_Exercise details_. Using the listing beneath this task, count the lines with the word "agent" and write only the result.

⟨

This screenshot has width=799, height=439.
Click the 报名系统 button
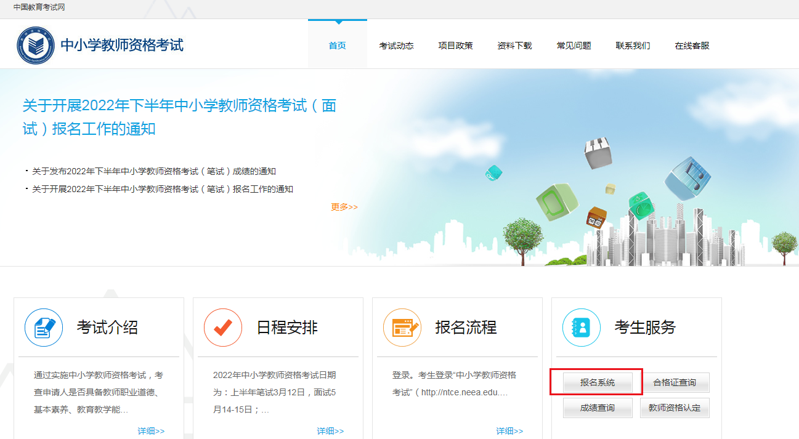click(x=598, y=382)
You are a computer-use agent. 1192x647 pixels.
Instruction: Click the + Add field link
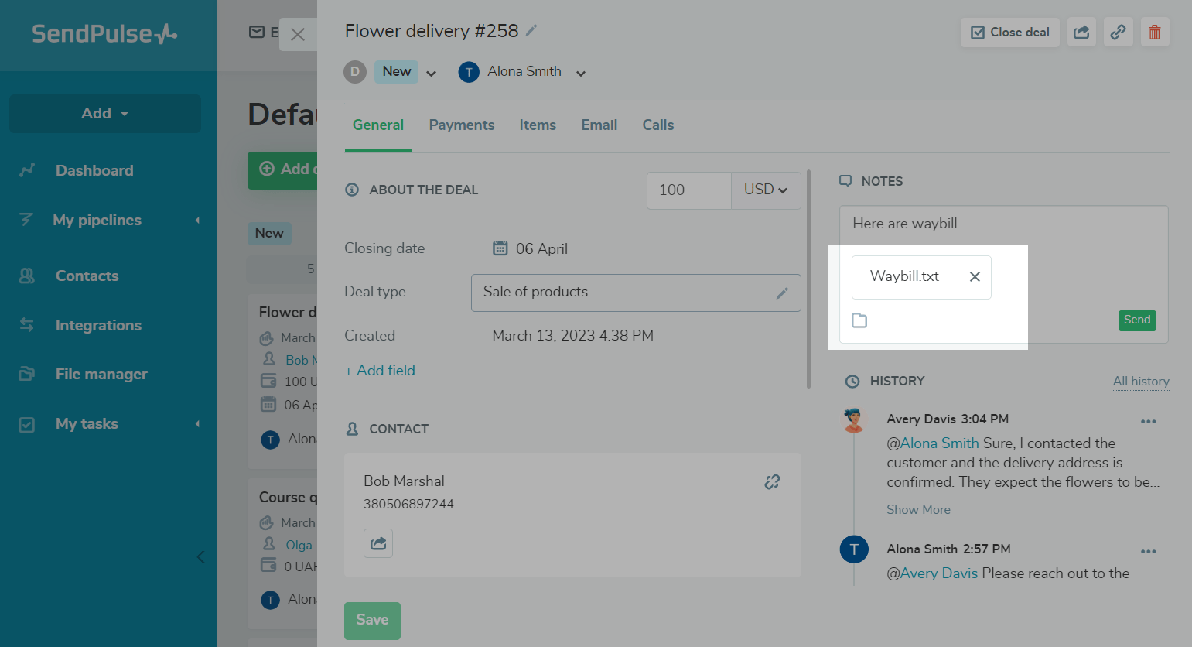click(380, 371)
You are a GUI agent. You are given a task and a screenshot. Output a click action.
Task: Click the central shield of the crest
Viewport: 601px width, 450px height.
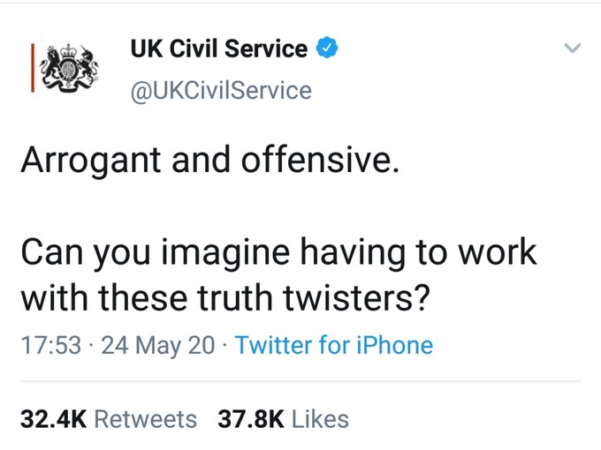pos(69,70)
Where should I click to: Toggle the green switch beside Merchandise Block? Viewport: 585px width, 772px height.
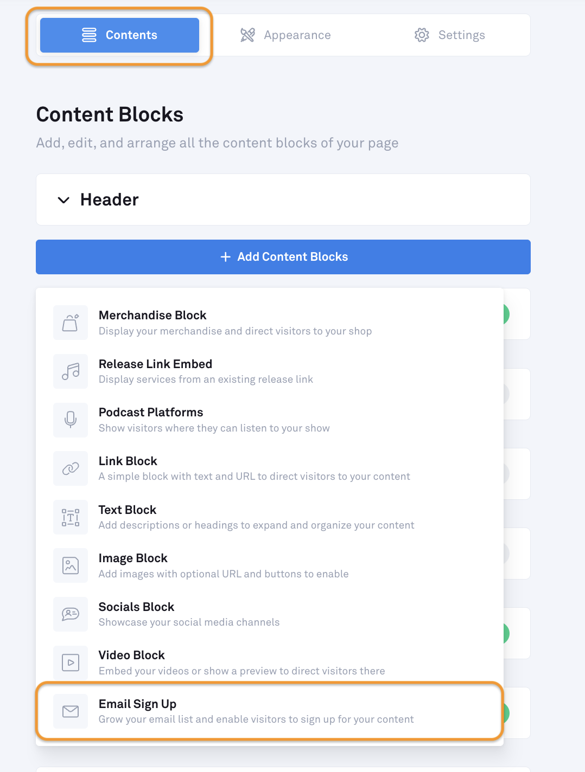507,314
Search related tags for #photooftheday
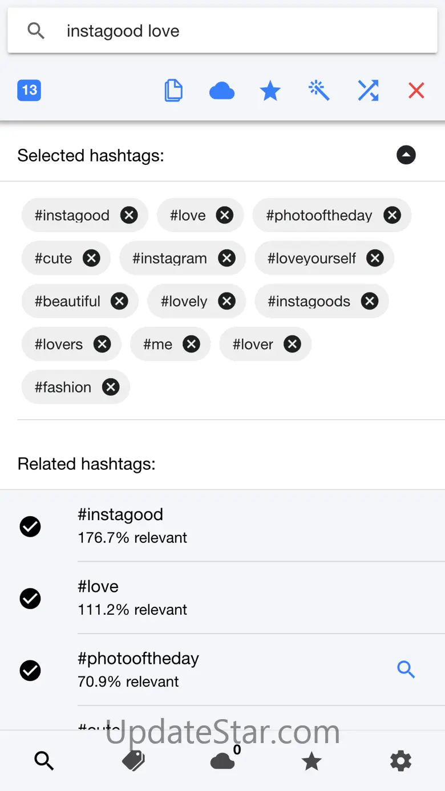The height and width of the screenshot is (791, 445). tap(406, 670)
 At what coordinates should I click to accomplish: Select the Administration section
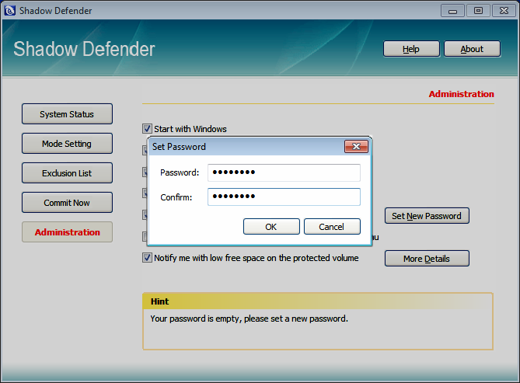(x=67, y=232)
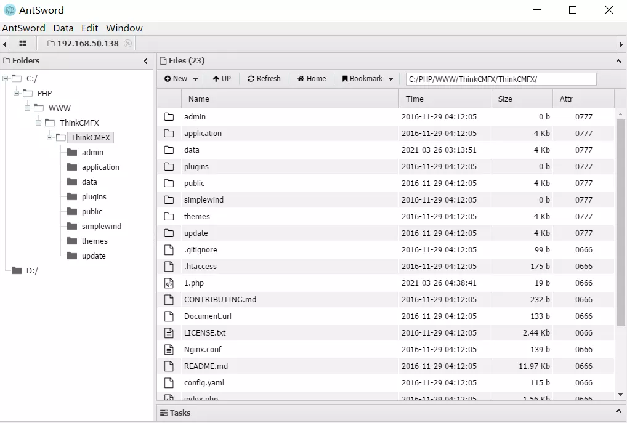The width and height of the screenshot is (627, 423).
Task: Open the New dropdown menu
Action: [x=181, y=79]
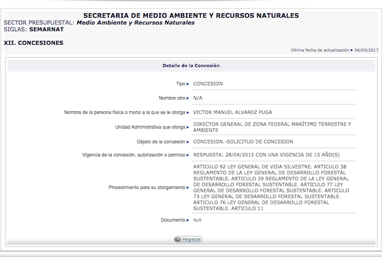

⟩

_Answer to the problem_. 2